ISLAMABAD: The combined external debt stocks of low-and middle-income countries rose to $8.7 trillion at end-2020, driven by an increase in long-term debt.
The total external debt stock of low- and middle-income countries rose on average 5.3 percent in 2020 to $8.7 trillion.
The rate of accumulation in 2020 was comparable to that in 2018 and 2019, but below the annual average increase of 8 percent. The World Bank has pointed out this stunning development in its latest report “International Debt Statistics 2022” released today.
This reflects a much slower accumulation of external private non-guaranteed debt stocks, which averaged 3.3 percent per annum in 2018–2020 compared to 8.6 percent each year from 2011 to 2017.
The 2020 increase in external debt stocks resulted from net debt inflows of $435 billion and valuation changes in year-on-year exchange rates in relation to the U.S. dollar (about half the external debt of low- and middle-income countries is denominated in currencies other than the U.S. dollar).

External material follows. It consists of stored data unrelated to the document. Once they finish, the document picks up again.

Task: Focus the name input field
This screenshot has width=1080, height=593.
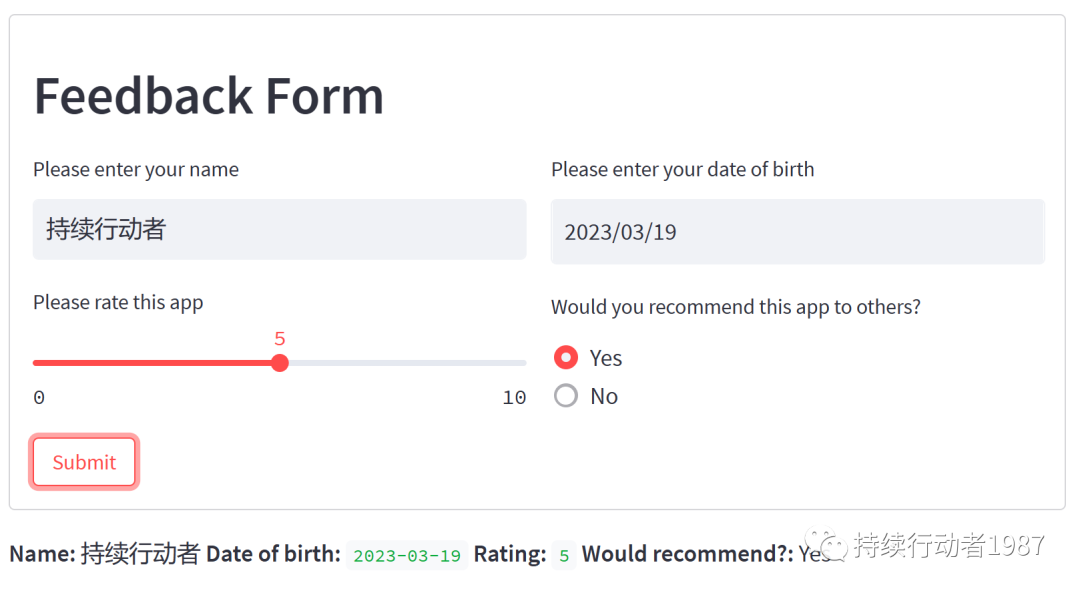Action: click(279, 230)
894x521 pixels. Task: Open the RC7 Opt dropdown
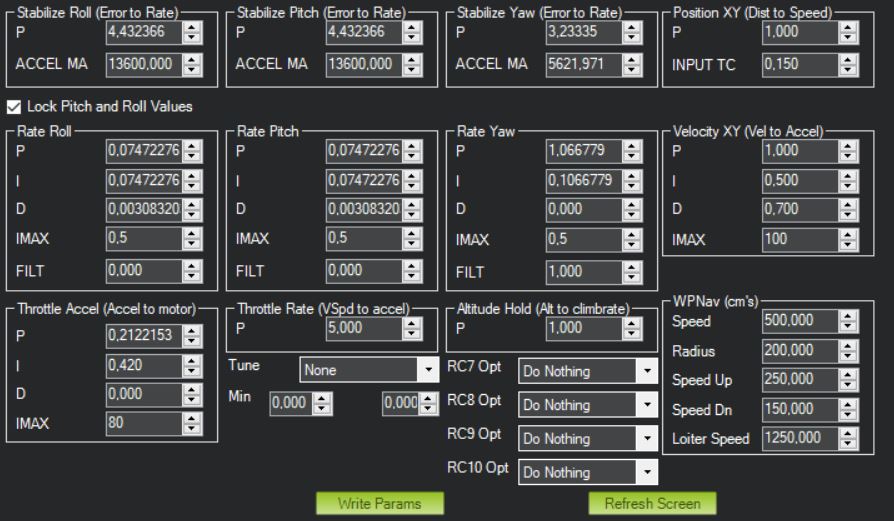[587, 372]
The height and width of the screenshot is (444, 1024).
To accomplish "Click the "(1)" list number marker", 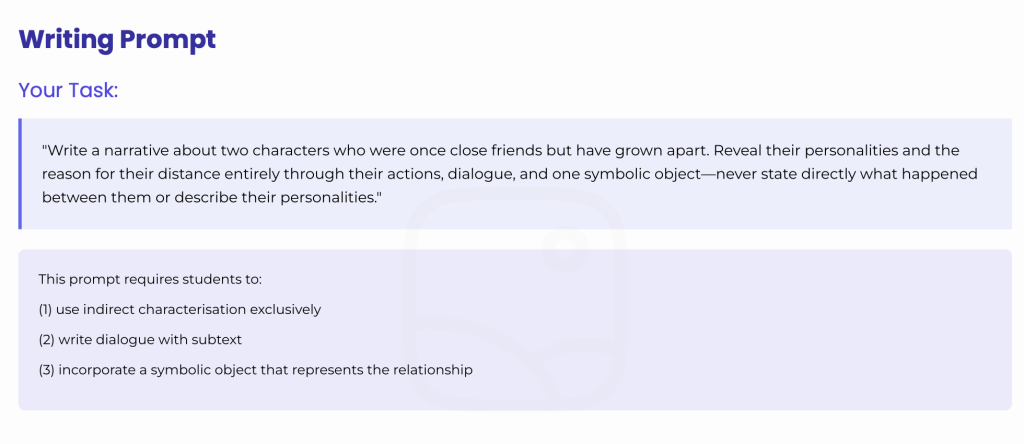I will tap(45, 309).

Long-term external debt rose 7 percent to $6.5 trillion, equivalent to 75 percent of the total external debt stock, driven by a 10 percent rise in long-term external public and publicly guaranteed debt, including obligations to the IMF, and a much smaller 3 percent increase in long-term non-guaranteed external debt of private sector entities. The short-term debt stock was unchanged at $2.2 trillion at end-2020.
China accounted for over a quarter of the end-2020 external debt stock of low- and middle-income countries. China’s external debt stock rose 11 percent in 2020 to $2.3 trillion, propelled by an 18 percent increase in long-term debt. The long-term external debt stock of China’s public sector borrowers increased by 30 percent to $415 billion at end-2020 while the external debt stock of private Chinese entities, without any government guarantee, rose 18 percent from the end-2019 level to $688
External short-term debt was $1.2 trillion at end-2020 and only marginally (2.5 percent) higher than the previous end-year level, reflecting the slowdown in trade volumes induced by the global pandemic. However, short-term debt remained by far the most significant component of China’s total external debt stock, 53 percent at end-2020, down slightly from 57 percent at end-2019.
China aside, the external debt stocks in 2020 were characterized by a marked divergence between major borrowers and other low- and middle-income countries. The combined external debt stock of low and middle-income countries, excluding China, rose on average 3.4 percent in 2020 to $6.3 trillion of which the nine major borrowers accounted for 56 percent. Their combined external debt stock was $3.5 trillion at end-2020, relatively unchanged from the prior year. In contrast, the external debt stock of other low- and middle-income countries rose, on average, 9.5 percent to $2.8 trillion.
Reasons for the evolution of major borrowers’ external debt stocks in 2020 were divergent, but a common factor was contraction in non-resident holdings of domestically issued bonds, including in India, Indonesia, and the Russian Federation.
It was also one of the reasons for the 2.5 percent fall in South Africa’s long-term public and publicly guaranteed external debt in 2020 in addition to the 19 percent contraction in short-term debt and 21 percent fall in long-term non-guaranteed debt of the private sector.